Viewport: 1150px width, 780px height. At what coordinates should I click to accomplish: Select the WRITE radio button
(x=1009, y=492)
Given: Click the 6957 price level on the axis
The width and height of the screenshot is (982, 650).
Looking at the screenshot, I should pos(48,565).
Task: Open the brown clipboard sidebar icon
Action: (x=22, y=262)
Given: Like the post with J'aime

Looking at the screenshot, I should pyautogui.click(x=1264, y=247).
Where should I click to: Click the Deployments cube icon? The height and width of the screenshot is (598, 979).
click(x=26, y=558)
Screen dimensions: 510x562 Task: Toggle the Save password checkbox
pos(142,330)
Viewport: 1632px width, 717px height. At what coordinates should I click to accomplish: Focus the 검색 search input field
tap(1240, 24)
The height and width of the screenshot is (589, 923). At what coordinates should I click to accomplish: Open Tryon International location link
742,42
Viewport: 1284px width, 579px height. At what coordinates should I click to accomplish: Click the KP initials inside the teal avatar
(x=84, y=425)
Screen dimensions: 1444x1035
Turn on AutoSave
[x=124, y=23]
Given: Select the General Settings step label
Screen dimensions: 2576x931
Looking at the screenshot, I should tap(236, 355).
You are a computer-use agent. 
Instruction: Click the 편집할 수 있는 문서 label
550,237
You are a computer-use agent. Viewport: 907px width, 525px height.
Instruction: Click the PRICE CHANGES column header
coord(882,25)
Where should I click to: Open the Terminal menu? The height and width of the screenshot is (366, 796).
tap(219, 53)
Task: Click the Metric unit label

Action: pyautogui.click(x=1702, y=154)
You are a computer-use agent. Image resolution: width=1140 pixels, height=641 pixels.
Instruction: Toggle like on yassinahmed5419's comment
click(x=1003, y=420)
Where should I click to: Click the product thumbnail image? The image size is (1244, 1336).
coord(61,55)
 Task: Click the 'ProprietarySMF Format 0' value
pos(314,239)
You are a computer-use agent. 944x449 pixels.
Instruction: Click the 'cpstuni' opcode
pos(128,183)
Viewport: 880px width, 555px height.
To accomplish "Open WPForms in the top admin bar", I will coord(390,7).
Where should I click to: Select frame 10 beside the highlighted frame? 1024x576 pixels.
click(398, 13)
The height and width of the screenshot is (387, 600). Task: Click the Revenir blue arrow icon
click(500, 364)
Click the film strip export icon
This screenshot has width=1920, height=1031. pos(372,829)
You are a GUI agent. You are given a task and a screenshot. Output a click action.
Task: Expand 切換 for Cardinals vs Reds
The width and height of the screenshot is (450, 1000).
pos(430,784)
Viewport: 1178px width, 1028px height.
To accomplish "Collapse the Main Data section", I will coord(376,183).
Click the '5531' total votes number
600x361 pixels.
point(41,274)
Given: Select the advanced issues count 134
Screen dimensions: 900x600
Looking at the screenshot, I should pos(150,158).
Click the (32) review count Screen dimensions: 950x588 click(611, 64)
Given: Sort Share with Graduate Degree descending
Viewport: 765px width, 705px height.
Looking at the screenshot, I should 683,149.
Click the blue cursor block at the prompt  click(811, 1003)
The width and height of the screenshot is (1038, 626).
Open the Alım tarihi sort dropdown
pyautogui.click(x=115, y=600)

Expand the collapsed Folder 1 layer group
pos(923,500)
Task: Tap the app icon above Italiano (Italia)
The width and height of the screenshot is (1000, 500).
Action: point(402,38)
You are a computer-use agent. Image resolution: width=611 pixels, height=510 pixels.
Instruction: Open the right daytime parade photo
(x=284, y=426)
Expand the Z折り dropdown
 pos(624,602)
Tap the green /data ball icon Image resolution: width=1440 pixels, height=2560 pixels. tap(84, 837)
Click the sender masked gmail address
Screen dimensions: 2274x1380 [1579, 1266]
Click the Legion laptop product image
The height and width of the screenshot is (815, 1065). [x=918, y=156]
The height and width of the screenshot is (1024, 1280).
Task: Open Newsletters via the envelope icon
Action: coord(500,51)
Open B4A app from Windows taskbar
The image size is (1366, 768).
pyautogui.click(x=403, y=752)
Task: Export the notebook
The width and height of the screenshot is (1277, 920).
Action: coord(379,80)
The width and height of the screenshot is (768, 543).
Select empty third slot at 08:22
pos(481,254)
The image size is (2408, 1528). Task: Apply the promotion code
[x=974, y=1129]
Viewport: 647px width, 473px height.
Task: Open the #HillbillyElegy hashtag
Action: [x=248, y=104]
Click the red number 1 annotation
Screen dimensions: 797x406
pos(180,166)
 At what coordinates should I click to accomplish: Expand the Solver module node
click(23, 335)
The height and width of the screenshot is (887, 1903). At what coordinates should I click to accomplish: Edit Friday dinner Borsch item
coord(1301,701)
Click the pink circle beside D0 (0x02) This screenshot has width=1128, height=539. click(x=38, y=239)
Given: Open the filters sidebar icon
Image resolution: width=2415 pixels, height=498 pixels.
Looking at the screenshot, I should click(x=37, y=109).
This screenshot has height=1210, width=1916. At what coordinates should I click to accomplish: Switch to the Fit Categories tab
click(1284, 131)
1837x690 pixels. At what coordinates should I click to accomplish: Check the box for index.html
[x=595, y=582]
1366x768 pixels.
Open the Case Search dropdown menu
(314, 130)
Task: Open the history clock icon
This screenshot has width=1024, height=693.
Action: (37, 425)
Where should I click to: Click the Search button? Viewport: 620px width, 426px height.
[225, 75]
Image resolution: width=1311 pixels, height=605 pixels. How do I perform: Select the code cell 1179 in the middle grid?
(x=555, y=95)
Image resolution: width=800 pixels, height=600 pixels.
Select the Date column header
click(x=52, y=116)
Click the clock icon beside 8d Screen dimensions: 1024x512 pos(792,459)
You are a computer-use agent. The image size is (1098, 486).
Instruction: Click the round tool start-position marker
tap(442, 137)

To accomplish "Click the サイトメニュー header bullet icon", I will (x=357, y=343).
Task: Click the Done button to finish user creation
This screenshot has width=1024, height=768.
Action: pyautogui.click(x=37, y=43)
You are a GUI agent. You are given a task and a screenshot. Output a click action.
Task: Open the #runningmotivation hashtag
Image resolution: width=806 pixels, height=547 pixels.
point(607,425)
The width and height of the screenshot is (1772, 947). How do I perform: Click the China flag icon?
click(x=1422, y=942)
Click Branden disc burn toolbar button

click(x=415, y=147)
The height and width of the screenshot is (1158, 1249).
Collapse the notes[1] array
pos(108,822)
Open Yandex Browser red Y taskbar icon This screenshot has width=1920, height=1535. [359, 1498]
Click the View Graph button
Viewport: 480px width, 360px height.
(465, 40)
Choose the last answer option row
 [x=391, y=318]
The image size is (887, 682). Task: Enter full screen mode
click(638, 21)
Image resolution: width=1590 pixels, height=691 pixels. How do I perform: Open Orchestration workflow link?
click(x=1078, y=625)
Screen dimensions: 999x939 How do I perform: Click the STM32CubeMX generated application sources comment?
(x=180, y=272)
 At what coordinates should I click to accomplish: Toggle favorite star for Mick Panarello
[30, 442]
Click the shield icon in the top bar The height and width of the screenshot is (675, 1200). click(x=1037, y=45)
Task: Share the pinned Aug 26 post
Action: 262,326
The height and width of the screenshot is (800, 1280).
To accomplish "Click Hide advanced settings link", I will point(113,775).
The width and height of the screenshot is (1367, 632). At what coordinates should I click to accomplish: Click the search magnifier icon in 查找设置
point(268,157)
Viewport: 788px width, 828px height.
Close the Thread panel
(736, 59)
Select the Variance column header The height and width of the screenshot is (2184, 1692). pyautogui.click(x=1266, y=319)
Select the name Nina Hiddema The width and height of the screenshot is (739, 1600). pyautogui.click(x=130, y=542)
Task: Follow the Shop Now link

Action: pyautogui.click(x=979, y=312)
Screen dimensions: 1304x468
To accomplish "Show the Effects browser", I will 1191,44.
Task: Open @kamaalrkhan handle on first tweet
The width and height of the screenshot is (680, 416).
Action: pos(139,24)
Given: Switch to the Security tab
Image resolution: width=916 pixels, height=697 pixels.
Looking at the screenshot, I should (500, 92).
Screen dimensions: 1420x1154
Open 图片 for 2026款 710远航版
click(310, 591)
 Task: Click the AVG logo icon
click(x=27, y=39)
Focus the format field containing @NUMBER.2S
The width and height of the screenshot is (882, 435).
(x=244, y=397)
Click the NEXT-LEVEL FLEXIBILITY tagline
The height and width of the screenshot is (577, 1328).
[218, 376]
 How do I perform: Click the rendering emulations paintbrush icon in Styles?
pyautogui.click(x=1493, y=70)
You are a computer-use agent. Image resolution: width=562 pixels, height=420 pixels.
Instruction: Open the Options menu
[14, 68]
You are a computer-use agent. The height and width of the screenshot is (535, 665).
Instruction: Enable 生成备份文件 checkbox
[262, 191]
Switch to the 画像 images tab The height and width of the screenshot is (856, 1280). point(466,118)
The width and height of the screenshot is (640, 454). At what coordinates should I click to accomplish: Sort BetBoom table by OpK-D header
━━━━━━
Exercise objective:
Search the listing above for "agent" and copy every line that has it.

Exercise solution:
You are a computer-use agent. 
You are a computer-use agent. Viewport: 907px width, 525px height.
You are a computer-use agent. Image resolution: width=1140 pixels, height=641 pixels.
You are a computer-use agent. 944x449 pixels.
You are a GUI agent. You are given a task and a screenshot. Output a click action.
You are a computer-use agent. Image resolution: width=611 pixels, height=510 pixels.
You are a computer-use agent. The image size is (1098, 486).
You are a GUI agent. You are given a task and a screenshot. Output a click action.
You are a computer-use agent. Image resolution: width=562 pixels, height=420 pixels.
You are a computer-use agent. The height and width of the screenshot is (535, 665).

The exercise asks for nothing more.